Appropriate decontamination procedures are often paramount to successful treatment and are typically the first approach that should be considered in most intoxication cases (see When & How to Decontaminate the GI Tract) in which the patient was exposed to a toxic dose. The decision to decontaminate is based on time since exposure, specific toxicant, dosage, and presentation and signalment of the patient; methodology depends on the route of exposure. In some cases, decontamination is contraindicated (eg, emesis induction when a caustic agent was ingested, administration of activated charcoal to a hypernatremic patient), as it may worsen prognosis or clinical signs.3
GI decontamination is the most common procedure because most cases involve ingestion of toxic substances.
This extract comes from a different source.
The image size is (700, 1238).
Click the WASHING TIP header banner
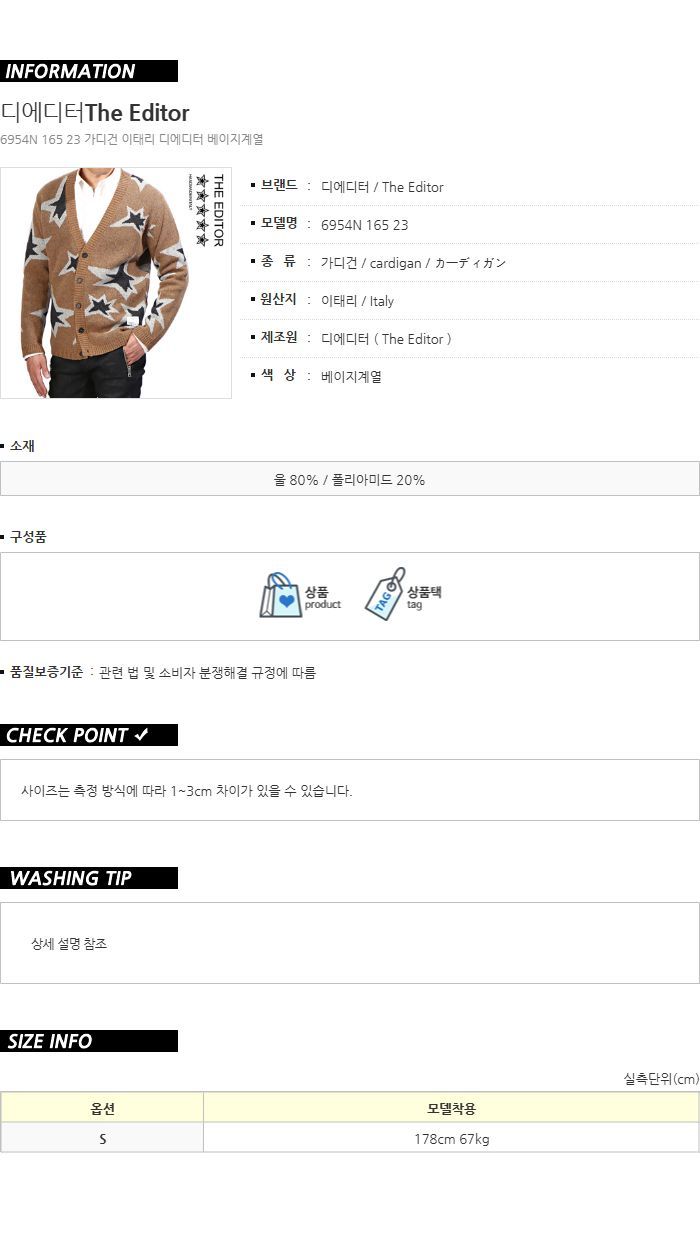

In general, emesis induction should be performed within 30 to 60 minutes of substance ingestion for maximum effect; however, for certain substances (eg, chocolate, grapes/raisins), emesis induction several hours postingestion can be beneficial. Emesis induction should only be performed in clinically unaffected patients and is contraindicated in patients with subtoxic ingestion, neurologic impairment (due to increased risk for aspiration), and ingestion of certain toxicants (eg, volatile hydrocarbons [eg, gasoline]). Likewise, extra care should be taken if the ingested toxicant may result in rapid-onset clinical signs (eg, xylitol inducing hypoglycemia in dogs, antidepressant or attention deficit hyperactivity disorder medications resulting in CNS signs). If spontaneous emesis has already occurred, the need for forced emesis induction should be carefully considered. If the patient has vomited or shows clinical signs of intoxication, gastric lavage may still be effective after the patient is stabilized if the ingestion was recent (ie, <60 minutes prior to presentation), a large amount of substance was ingested and is still located within the stomach, or the ingested substance (eg, tricyclic antidepressants) results in delayed gastric emptying. Selecting the correct emetic agent for the species is also important (see Emetic Agents for Cats vs Dogs).
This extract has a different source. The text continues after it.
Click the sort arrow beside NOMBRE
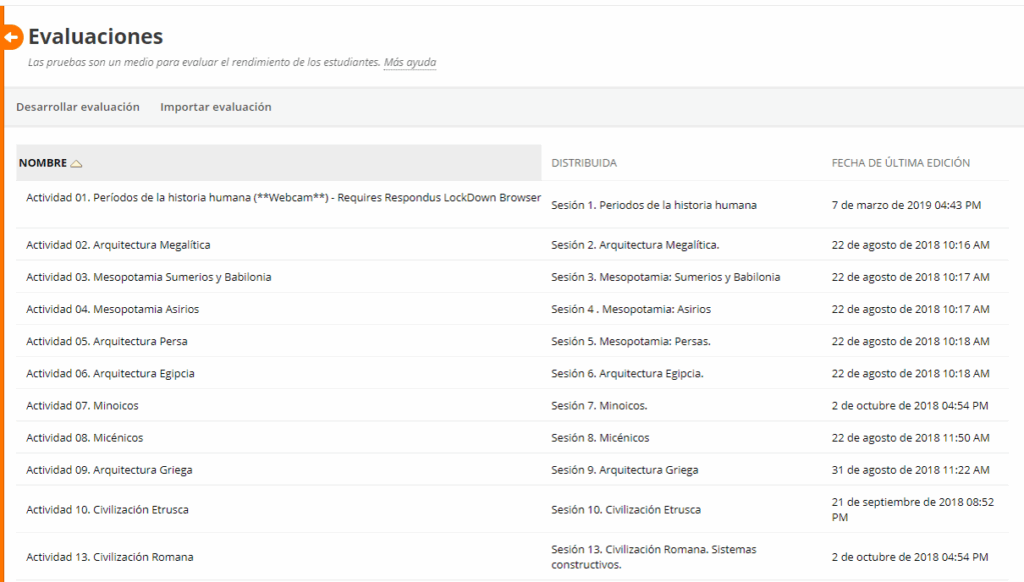pyautogui.click(x=77, y=163)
If the toxicant binds to charcoal, activated charcoal (1-3 g/kg PO) with a cathartic (eg, sorbitol) may also be administered to adsorb toxicants and accelerate GI transit time.4 If the ingested toxicant undergoes enterohepatic recirculation (eg, bromethalin) or is a sustained-release formula, multiple doses of activated charcoal (1-2 g/kg without a cathartic every 6-8 hours for 24 hours) may be beneficial. The most common adverse effect is hypernatremia; thus, concurrent administration of IV fluids and monitoring of serum sodium concentrations is advised.
In patients with ocular exposure, the eyes should be flushed ideally with eye wash solution or warm tap water (saline can also be used if needed). To remove topical toxicants (eg, essential oils, concentrated pyrethroid products in cats), the patient should be bathed with a follicle-flushing or degreasing shampoo5; dishwashing liquid will also suffice.